Observations are the best-grounded distilled layer. They carry source ids and proof counts, and they remain searchable through the same fact retrieval machinery. Mental models may be more readable, but the source-query refresh path depends on reflect behavior and LLM synthesis quality.
Directives are powerful enough to need governance. The code treats them as mandatory prompt rules. That makes them useful for steering agents, but also dangerous if created through weakly governed write paths. Tenant auth, operation validators, tags, and audit logs are therefore not peripheral enterprise features; they are part of the memory safety model.
The database substrate buys speed and service ergonomics at the cost of ordinary review. Hindsight can do live recall, background jobs, tenant isolation, metrics, and webhooks in ways a file-only KB cannot. But the retained artifacts are harder to diff, review, merge, or reason about without purpose-built UI/API surfaces.
The benchmark claims should be treated separately from this implementation review. The repo includes benchmark tooling and the README reports LongMemEval strength, but this review inspected the memory backend architecture rather than reproducing benchmark results or judging the paper methodology.
What to Watch
- Whether extracted fact rows gain richer semantic provenance: extraction prompt version, model, confidence, source chunk offsets, and review state.
- Whether directives get stronger promotion/review workflows, since they carry instruction-level authority inside reflect.
- Whether mental models converge with observations or stay a separate user-curated/refreshed synthesis layer.

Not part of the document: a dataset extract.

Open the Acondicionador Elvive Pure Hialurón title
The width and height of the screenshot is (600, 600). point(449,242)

- Whether local embedded mode remains operationally equivalent to server mode as multi-tenant, worker, webhook, and storage features expand.

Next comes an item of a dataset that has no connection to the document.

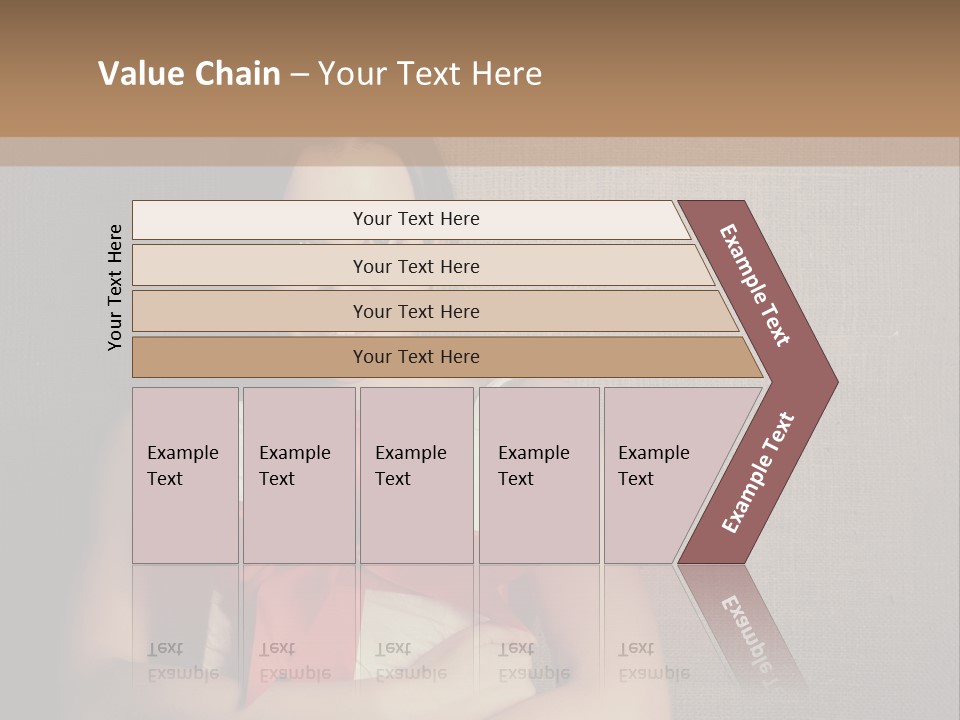The image size is (960, 720).
Task: Select the second Your Text Here bar
Action: point(415,266)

- Whether OpenClaw, Claude Code, Codex, LiteLLM, and framework integrations preserve the same bank/tag/authority semantics or drift into connector-specific behavior.

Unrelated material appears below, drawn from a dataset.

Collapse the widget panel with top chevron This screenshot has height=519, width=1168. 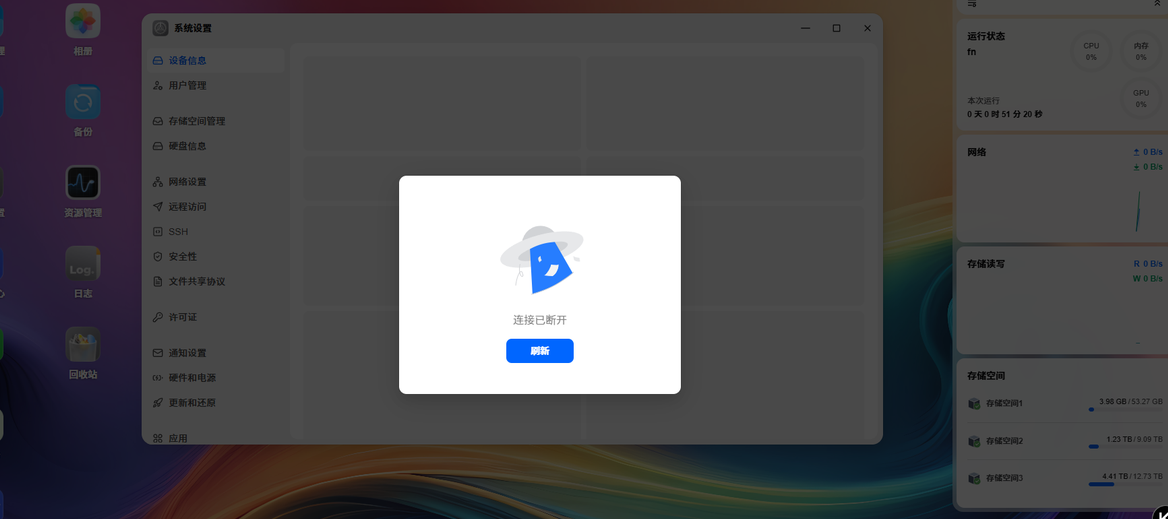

- Whether Hindsight's trace/tool/LLM traces become usable evaluation artifacts for downstream answer quality rather than only observability/debugging data.
Bottom Line
Hindsight is one of the strongest production memory backends in this review set: it has a real trace-to-fact retain pipeline, multi-mode retrieval, derived observations, reflect-time tool use, prompt-level directives, tenant isolation, async operations, audit logs, webhooks, MCP, integrations, and local embedded deployment. Commonplace should not copy its database substrate wholesale, but should take seriously its artifact split: raw traces/sources, extracted facts, consolidated observations, curated mental models, mandatory directives, and operational controls are different retained artifacts with different lineage and behavioral authority.
Relevant Notes:
- Trace-derived learning techniques in related systems - extends: Hindsight is a production trace-to-fact and trace-to-observation system with directive authority as a separate lane.
- Axes of artifact analysis - exemplifies: Hindsight's raw chunks, facts, observations, mental models, directives, embeddings, indexes, and operations need separate substrate, form, lineage, and authority labels.
- Knowledge artifact - defined-in: raw facts, chunks, observations, and mental models usually advise or evidence later responses.
- System-definition artifact - defined-in: directives, validators, tenant filters, schemas, indexes, and tool surfaces instruct, route, validate, rank, or configure behavior.
- Use trace-derived extraction - exemplifies: retain and consolidation extract durable memory artifacts from traces rather than storing transcripts only.
- Knowledge storage does not imply contextual activation - contrasts: Hindsight tightly couples storage to recall and reflect-time activation.